**About this exercise:**
Make an exact copy of the listing below. Pictures stay out of it.

**Extracted data:**
++++
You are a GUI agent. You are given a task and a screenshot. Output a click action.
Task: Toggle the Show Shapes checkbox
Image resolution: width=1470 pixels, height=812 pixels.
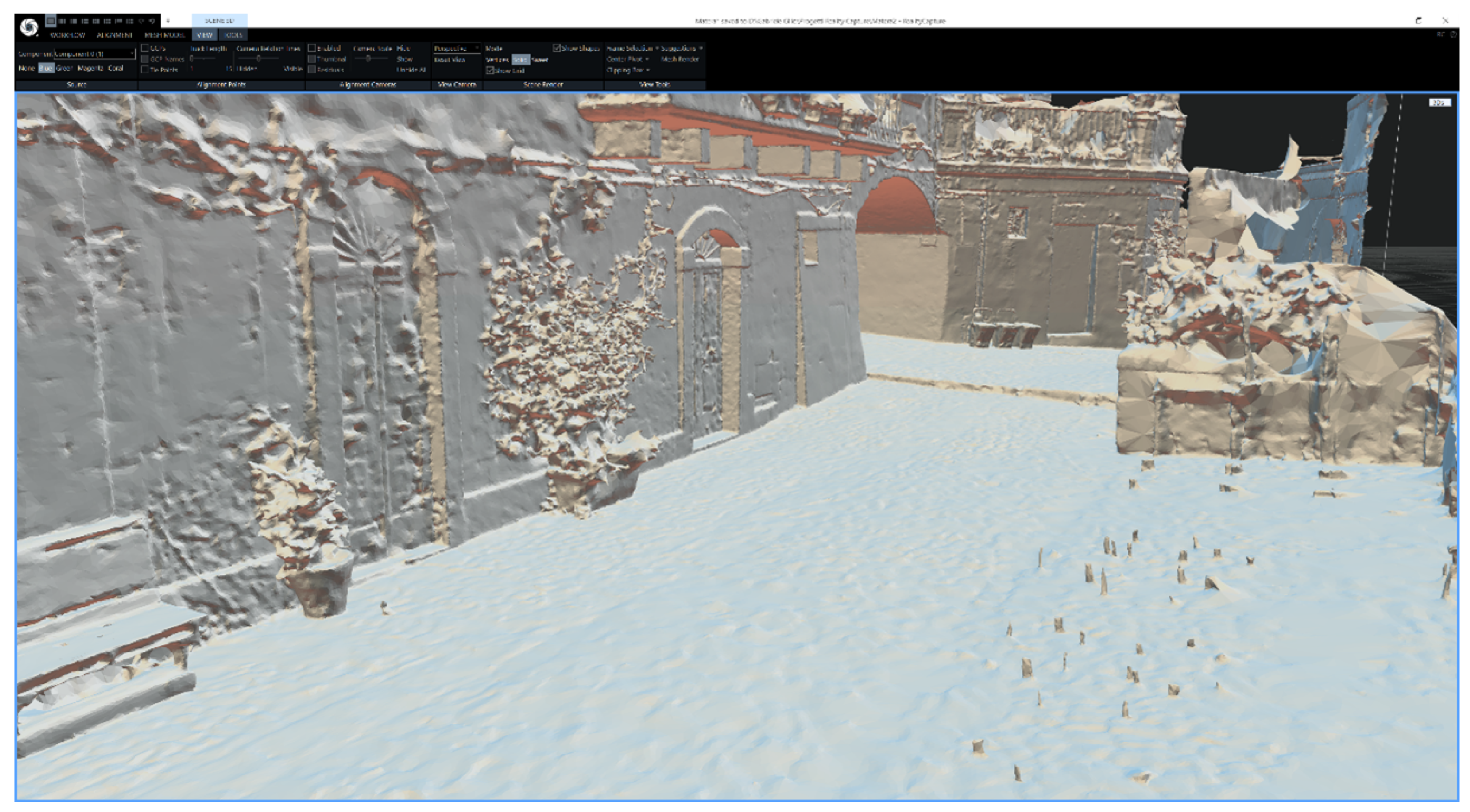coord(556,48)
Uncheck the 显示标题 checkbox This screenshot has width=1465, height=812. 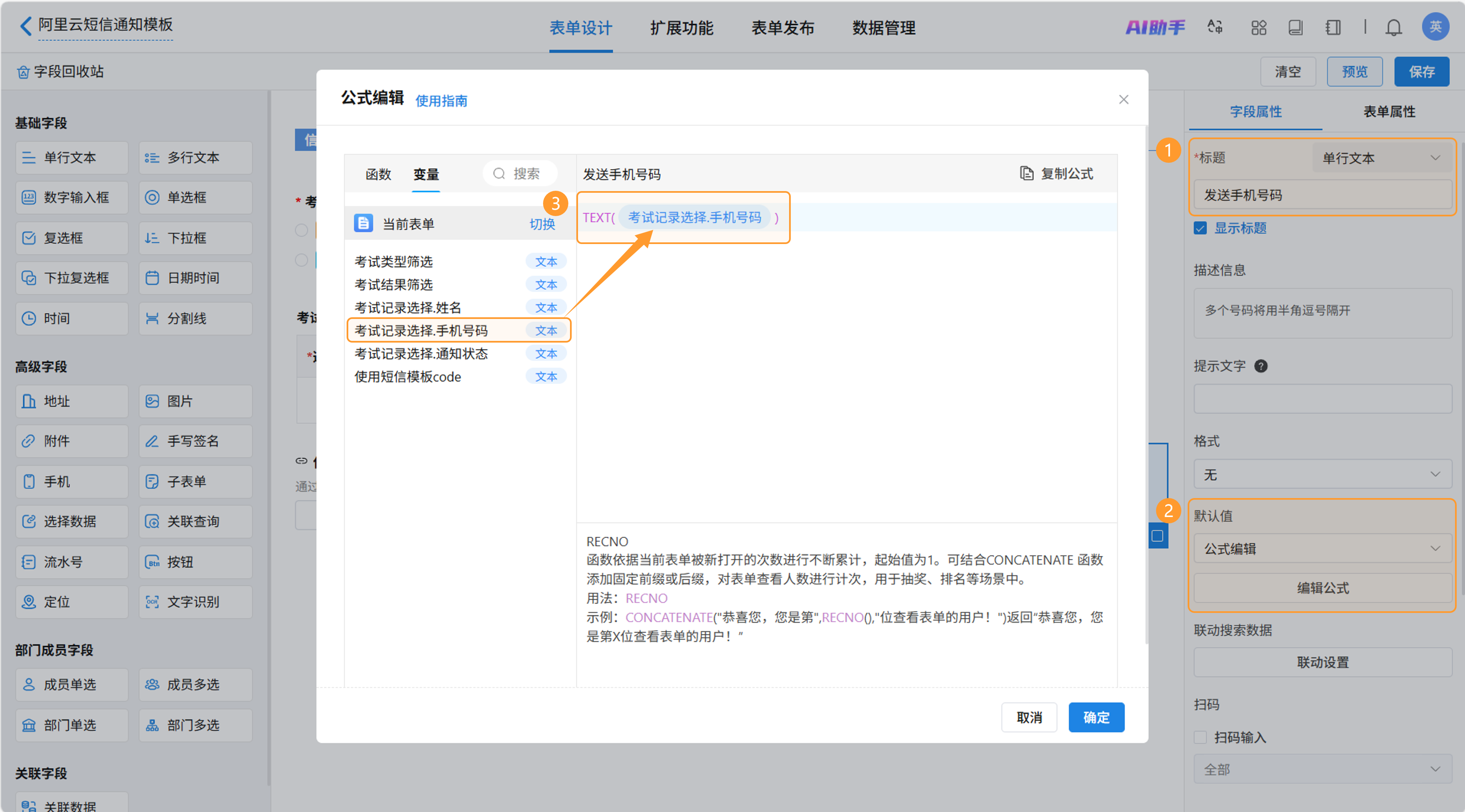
++++
**Reply:**
You are a GUI agent. You are given a task and a screenshot. Output a click action.
Task: Toggle the Show Shapes checkbox
Image resolution: width=1470 pixels, height=812 pixels.
coord(556,48)
Uncheck the 显示标题 checkbox This screenshot has width=1465, height=812. 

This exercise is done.